Decision Information

Summary:

Date of commencement of the trial: 2 October 2007.

Location: CFB Kingston, 33 CF H Svcs C, building 62, suite 245, 1 Entretien Avenue, Kingston, ON.

Charges
•Charges 1, 8: S. 130 NDA, fraud (s. 380(1) CCC).
•Charges 2, 9: S. 130 NDA, forgery (s. 367 CCC).
•Charges 3, 10: S. 130 NDA, uttering forged document (s. 368(1) CCC).
•Charge 4 (alternative to charge 5): S. 117(b) NDA, improperly accepted compensation in respect of the performance of a military duty.
•Charge 5 (alternative to charge 4): S. 129 NDA, an act to the prejudice of good order and discipline.
•Charge 6 (alternative to charge 7): S. 117(b) NDA, improperly accepted compensation in respect of the performance of a military duty.
•Charge 7 (alternative to charge 6): S. 129 NDA, an act to the prejudice of good order and discipline.

Results
•FINDINGS: Charges 1, 5, 7, 8: Guilty. Charges 2, 3, 4, 6, 9, 10: Not guilty.
•SENTENCE: A severe reprimand and a fine in the amount of $2000.

Decision Content

Citation: R. v. Captain M.H. Danis, 2007 CM 2015

 

Docket: 200725

 

 

STANDING COURT MARTIAL

CANADA

ONTARIO

CANADIAN FORCES BASE KINGSTON

 

Date: 4 October 2007

 

PRESIDING: COMMANDER P.  LAMONT, M.J.

 

HER MAJESTY THE QUEEN

v.

CAPTAIN M.H. DANIS

(Offender)

 

SENTENCE

(Rendered orally)

 

 

[1]                    Captain Danis, having accepted and recorded your pleas of guilty to charges No. 1 and No. 8, being two charges of fraud; and to charges No. 5 and No. 7, being two charges of an act to prejudice of good order and discipline, this court now finds you guilty of charges 1, 5, 7 and 8.

 

[2]                    It now falls to me to determine and to pass a sentence upon you.
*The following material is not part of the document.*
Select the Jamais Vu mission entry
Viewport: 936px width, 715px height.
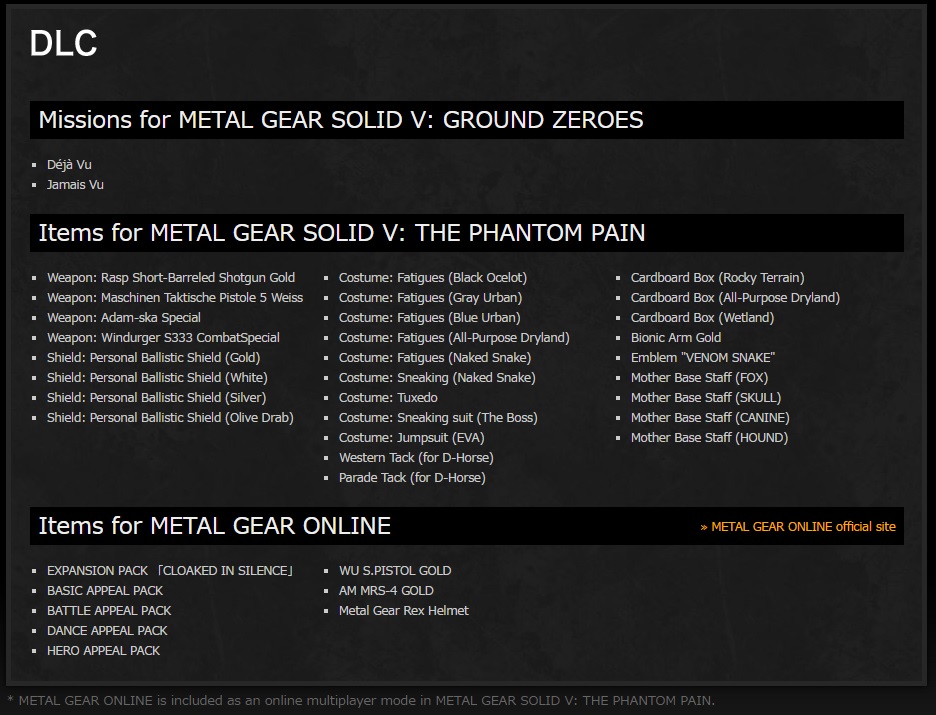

In so doing, I have considered the principles of sentencing that apply in the ordinary courts of criminal jurisdiction in Canada and at courts martial. I have, as well, considered the facts of the case as disclosed by the evidence I have heard and the materials submitted during the hearing, as well as the submissions of counsel, both for the prosecution and for the defence.

 


[3]                    The principles of sentencing guide the court in the exercise of its discretion in determining a fit and proper sentence in an individual case. The sentence should be broadly commensurate with the gravity of the offence and the blameworthiness or degree of responsibility and character of the offender. The court is guided by the sentences imposed by other courts in previous similar cases, not out of a slavish adherence to precedent, but because it appeals to our common sense of justice that like cases should be treated in similar ways.   Nevertheless, in imposing sentence the court takes account of the many factors that distinguish the particular case it is dealing with, both the aggravating circumstances that may call for a more severe punishment and the mitigating circumstances that may reduce a sentence.

 

[4]                    The goals and objectives of sentencing have been expressed in different ways in many previous cases. Generally, they relate to the protection of society, which includes, of course, the Canadian Forces, by fostering and maintaining a just, a peaceful, a safe, and a law-abiding community. Importantly, in the context of the Canadian Forces, these objectives include the maintenance of discipline, that habit of obedience which is so necessary to the effective­ness of an armed force. The goals and objectives also include deterrence of the individual so that the conduct of the offender is not repeated, and  general deterrence so that others will not be led to follow the example of the offen­der. Other goals include the rehabilitation of the offender, the promotion of a sense of responsibility in the offender, and the denunciation of unlawful behaviour.

 

[5]                    One or more of these goals and objectives will inevitably predo­minate in arriving at a fit and just sentence in an indivi­dual case.  Yet it should not be lost sight of that each of these goals calls for the attention of the sentencing court, and a fit and just sentence should be a wise blending of these goals, tailored to the particular circumstances of the case.

 

[6]                    As I told you when you tendered your pleas of guilty, section 139 of the National Defence Act prescribes the possible punishments that may be imposed at court martial. Those possible punishments are limited by the provision of the law which creates the offence and provides for a maximum punishment, and are further limited to the jurisdiction that may be exercised by this court.  Only one sentence is imposed upon an offender, whether the offender is found guilty of one or more differ­ent offences, but the sentence may consist of more than one punishment. It is an important principle that the court should impose the least severe punishment that will maintain discipline. In arriving at the sentence in this case, I have considered the direct and indirect consequences for the offender of the findings of guilt and the sentence I am about to impose.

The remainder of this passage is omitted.